◆ Assignment
Which lines come from the start of the records through the line that holds "Task: Mark Member time sheets task complete"? Write them out word for word.

◆ The records
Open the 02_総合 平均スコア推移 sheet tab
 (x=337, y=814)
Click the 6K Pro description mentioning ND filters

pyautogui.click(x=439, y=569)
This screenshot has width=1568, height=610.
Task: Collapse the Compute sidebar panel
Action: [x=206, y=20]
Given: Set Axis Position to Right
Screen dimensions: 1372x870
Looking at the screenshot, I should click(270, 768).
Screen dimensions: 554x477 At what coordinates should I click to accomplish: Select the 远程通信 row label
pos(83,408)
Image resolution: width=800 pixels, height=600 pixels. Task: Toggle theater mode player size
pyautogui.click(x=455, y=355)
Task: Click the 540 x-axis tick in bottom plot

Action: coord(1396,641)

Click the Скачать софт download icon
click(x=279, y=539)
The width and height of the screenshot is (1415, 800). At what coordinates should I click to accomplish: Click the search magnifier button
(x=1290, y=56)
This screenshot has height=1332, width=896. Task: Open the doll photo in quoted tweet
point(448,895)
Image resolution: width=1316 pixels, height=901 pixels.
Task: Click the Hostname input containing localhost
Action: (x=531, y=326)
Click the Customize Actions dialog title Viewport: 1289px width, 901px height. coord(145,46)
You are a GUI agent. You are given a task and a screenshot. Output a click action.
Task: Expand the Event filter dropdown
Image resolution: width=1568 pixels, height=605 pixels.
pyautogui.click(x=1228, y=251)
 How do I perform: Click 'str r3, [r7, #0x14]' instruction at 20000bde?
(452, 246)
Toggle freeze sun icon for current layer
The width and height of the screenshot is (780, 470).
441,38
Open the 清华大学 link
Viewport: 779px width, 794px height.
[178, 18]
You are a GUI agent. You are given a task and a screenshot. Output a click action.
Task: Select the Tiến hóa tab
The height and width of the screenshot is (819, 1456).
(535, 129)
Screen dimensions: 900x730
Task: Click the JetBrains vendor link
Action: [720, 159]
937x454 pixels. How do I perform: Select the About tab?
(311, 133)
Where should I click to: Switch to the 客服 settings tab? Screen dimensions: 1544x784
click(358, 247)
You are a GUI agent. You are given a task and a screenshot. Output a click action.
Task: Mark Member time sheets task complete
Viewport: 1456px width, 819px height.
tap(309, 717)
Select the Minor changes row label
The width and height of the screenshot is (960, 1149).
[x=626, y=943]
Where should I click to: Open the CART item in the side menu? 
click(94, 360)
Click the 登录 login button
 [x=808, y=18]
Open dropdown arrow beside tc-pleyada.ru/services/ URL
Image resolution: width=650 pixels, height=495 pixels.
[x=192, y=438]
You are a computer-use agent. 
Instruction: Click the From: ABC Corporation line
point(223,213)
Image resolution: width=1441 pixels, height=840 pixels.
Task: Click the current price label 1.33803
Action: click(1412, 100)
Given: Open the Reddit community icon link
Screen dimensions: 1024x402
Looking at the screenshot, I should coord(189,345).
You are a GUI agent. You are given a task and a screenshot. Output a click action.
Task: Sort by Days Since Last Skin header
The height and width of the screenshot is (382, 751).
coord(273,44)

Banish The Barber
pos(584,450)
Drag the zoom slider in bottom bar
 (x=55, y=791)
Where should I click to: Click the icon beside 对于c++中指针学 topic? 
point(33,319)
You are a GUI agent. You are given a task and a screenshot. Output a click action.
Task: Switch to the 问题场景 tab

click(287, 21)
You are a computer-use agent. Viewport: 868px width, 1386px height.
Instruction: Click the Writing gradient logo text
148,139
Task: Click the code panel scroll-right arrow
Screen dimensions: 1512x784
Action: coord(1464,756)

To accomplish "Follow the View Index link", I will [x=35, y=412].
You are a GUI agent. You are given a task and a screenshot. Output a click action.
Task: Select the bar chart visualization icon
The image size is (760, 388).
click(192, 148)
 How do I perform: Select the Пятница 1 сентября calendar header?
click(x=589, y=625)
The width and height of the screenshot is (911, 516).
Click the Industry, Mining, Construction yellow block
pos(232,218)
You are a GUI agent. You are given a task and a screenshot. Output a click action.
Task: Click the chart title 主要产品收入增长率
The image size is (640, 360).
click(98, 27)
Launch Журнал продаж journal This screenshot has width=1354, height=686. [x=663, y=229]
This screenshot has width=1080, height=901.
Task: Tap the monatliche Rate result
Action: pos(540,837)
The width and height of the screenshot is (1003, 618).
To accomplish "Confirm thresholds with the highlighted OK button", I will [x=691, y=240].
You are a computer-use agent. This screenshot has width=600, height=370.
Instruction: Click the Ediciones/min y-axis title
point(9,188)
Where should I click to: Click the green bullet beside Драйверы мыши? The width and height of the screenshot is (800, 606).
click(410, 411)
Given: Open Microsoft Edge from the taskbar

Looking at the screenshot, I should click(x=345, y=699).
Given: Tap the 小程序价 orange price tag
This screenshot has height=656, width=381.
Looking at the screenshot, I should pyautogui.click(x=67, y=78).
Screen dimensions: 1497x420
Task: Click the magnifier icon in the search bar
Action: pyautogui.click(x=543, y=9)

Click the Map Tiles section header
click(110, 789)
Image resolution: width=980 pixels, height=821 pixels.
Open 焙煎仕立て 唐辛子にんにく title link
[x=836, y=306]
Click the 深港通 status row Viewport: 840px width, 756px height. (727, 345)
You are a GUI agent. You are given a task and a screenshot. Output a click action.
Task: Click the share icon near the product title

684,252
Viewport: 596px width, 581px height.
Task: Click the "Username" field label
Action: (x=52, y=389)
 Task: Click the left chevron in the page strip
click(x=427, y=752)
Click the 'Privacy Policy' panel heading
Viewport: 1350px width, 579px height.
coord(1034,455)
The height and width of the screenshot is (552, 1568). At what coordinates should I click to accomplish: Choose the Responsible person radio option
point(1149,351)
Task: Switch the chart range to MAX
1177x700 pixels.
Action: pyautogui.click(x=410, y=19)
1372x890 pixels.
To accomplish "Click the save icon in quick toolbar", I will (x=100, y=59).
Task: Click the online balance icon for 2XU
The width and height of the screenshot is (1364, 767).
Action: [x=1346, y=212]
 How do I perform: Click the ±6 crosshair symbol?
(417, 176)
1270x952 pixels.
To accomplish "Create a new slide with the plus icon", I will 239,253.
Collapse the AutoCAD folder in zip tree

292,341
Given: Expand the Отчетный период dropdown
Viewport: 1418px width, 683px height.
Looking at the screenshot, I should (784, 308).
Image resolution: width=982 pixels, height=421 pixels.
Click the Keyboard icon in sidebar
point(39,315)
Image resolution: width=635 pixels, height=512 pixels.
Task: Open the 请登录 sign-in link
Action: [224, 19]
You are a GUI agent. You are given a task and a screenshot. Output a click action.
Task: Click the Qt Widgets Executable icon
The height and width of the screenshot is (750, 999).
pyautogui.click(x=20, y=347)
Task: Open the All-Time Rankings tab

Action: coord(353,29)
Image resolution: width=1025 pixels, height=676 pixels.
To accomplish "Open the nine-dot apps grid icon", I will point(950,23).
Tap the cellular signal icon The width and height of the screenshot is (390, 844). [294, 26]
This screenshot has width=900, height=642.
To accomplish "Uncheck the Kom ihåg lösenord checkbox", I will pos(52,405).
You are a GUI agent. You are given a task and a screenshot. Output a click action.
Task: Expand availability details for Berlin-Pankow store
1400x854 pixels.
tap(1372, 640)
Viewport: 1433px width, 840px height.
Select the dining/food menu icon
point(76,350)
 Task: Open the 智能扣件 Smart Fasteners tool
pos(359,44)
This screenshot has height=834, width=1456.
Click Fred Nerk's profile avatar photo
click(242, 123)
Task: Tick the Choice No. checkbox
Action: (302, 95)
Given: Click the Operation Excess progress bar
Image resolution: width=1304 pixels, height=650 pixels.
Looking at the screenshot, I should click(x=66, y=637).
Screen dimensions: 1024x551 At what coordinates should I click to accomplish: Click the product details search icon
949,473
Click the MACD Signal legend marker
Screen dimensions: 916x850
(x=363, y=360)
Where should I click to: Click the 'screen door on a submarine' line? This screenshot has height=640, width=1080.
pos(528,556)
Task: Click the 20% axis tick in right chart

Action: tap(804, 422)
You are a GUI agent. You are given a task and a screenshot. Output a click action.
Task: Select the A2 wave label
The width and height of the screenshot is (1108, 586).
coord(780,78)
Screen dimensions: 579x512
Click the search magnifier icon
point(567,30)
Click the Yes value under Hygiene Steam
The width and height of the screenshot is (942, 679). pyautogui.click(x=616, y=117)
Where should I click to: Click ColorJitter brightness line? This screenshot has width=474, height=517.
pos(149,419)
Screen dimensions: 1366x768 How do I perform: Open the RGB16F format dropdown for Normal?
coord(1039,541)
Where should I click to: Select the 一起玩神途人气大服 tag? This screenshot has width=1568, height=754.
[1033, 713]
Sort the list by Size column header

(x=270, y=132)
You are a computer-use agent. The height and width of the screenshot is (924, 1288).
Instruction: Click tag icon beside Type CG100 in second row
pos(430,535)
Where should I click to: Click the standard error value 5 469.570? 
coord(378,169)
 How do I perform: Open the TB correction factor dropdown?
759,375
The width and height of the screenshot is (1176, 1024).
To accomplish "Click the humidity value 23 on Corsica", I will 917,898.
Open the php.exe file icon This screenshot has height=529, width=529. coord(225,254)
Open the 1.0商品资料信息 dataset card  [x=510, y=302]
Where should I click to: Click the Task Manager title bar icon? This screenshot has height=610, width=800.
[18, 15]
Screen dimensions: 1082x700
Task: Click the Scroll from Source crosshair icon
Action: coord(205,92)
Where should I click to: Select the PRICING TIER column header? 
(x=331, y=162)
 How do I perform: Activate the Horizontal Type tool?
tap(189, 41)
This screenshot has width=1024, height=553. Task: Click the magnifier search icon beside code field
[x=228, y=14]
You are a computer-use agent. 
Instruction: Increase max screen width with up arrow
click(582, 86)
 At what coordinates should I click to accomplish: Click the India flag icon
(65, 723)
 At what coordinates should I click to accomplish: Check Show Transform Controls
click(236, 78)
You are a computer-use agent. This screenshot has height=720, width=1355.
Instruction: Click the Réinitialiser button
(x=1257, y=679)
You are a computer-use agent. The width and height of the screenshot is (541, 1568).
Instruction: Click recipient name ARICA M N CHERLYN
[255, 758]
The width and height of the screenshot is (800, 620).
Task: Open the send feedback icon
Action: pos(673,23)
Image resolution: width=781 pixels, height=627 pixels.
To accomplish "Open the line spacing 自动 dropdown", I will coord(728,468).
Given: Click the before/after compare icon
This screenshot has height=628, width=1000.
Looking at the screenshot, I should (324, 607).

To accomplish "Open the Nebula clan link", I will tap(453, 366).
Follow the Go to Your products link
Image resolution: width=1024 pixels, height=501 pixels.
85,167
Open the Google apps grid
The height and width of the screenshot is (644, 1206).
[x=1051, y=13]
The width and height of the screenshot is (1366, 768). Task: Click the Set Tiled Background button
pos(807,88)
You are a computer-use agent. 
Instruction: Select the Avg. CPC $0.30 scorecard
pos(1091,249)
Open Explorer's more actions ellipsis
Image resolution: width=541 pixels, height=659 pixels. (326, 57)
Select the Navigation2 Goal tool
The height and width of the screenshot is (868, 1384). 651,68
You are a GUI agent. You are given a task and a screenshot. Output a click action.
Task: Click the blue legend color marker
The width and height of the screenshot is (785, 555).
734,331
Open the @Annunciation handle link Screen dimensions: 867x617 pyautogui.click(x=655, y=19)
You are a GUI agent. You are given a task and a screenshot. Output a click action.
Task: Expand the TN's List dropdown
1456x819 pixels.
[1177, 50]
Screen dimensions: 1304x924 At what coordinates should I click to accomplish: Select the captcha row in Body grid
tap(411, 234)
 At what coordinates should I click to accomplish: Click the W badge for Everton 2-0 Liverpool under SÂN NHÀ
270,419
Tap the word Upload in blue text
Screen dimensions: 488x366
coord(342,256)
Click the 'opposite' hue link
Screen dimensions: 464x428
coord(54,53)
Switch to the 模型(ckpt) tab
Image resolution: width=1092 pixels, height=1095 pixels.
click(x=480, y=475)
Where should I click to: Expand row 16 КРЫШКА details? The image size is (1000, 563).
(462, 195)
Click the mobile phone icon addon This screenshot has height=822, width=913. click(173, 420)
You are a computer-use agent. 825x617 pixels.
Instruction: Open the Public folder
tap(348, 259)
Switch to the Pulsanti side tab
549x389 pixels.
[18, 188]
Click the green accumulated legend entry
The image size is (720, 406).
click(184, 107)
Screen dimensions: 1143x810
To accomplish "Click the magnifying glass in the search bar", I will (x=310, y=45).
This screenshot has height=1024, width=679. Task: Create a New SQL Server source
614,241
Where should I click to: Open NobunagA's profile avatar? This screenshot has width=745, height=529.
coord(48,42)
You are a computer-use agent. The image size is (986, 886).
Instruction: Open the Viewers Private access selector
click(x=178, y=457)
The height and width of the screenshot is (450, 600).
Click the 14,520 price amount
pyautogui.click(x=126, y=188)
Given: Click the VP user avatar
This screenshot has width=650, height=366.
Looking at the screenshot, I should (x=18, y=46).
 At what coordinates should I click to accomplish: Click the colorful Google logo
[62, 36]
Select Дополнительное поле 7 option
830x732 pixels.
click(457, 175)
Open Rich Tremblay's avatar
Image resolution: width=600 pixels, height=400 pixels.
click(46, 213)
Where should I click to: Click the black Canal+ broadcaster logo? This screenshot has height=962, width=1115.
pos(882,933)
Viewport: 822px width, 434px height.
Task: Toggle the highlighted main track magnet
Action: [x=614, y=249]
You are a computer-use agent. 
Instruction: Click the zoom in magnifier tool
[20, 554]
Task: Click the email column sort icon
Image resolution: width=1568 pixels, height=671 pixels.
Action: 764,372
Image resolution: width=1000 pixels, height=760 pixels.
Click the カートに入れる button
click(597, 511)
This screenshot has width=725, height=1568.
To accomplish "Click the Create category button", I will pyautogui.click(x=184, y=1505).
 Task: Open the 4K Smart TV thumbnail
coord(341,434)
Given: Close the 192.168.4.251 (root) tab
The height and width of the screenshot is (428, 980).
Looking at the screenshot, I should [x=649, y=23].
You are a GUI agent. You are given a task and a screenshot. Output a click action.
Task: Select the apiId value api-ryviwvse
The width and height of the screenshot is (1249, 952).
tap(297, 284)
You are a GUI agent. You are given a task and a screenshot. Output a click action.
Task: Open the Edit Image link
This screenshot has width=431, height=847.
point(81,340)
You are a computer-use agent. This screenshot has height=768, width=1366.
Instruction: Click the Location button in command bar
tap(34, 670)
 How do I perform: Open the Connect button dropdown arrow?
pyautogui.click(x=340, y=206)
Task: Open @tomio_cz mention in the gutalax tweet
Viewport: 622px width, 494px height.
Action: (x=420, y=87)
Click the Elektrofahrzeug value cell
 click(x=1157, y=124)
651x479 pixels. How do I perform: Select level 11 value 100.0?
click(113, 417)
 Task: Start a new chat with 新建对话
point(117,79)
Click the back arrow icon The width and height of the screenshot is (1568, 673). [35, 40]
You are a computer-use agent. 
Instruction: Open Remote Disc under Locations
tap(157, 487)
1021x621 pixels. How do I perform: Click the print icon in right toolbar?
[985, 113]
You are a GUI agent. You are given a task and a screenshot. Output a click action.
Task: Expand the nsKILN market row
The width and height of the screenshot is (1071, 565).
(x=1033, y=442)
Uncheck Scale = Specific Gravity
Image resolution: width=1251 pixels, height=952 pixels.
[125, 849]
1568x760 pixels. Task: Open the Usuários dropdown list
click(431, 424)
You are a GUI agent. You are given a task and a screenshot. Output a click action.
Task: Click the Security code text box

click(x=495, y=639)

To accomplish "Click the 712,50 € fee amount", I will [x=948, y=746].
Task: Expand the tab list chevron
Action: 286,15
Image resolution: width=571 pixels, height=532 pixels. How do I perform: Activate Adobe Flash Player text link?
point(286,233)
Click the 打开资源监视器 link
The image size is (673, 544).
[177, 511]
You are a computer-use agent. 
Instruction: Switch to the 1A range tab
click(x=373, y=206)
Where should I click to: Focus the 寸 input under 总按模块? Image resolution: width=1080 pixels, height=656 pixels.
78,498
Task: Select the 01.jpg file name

◆ Result of this exercise
Open the 02_総合 平均スコア推移 sheet tab
 (x=337, y=814)
Click the 6K Pro description mentioning ND filters

pyautogui.click(x=439, y=569)
This screenshot has width=1568, height=610.
Task: Collapse the Compute sidebar panel
Action: [x=206, y=20]
Given: Set Axis Position to Right
Screen dimensions: 1372x870
Looking at the screenshot, I should click(270, 768).
Screen dimensions: 554x477 At what coordinates should I click to accomplish: Select the 远程通信 row label
pos(83,408)
Image resolution: width=800 pixels, height=600 pixels. Task: Toggle theater mode player size
pyautogui.click(x=455, y=355)
Task: Click the 540 x-axis tick in bottom plot

Action: coord(1396,641)

Click the Скачать софт download icon
click(x=279, y=539)
The width and height of the screenshot is (1415, 800). At what coordinates should I click to accomplish: Click the search magnifier button
(x=1290, y=56)
This screenshot has height=1332, width=896. Task: Open the doll photo in quoted tweet
point(448,895)
Image resolution: width=1316 pixels, height=901 pixels.
Task: Click the Hostname input containing localhost
Action: (x=531, y=326)
Click the Customize Actions dialog title Viewport: 1289px width, 901px height. coord(145,46)
You are a GUI agent. You are given a task and a screenshot. Output a click action.
Task: Expand the Event filter dropdown
Image resolution: width=1568 pixels, height=605 pixels.
pyautogui.click(x=1228, y=251)
 How do I perform: Click 'str r3, [r7, #0x14]' instruction at 20000bde?
(452, 246)
Toggle freeze sun icon for current layer
The width and height of the screenshot is (780, 470).
441,38
Open the 清华大学 link
Viewport: 779px width, 794px height.
[178, 18]
You are a GUI agent. You are given a task and a screenshot. Output a click action.
Task: Select the Tiến hóa tab
The height and width of the screenshot is (819, 1456).
(535, 129)
Screen dimensions: 900x730
Task: Click the JetBrains vendor link
Action: [720, 159]
937x454 pixels. How do I perform: Select the About tab?
(311, 133)
Where should I click to: Switch to the 客服 settings tab? Screen dimensions: 1544x784
click(358, 247)
You are a GUI agent. You are given a task and a screenshot. Output a click action.
Task: Mark Member time sheets task complete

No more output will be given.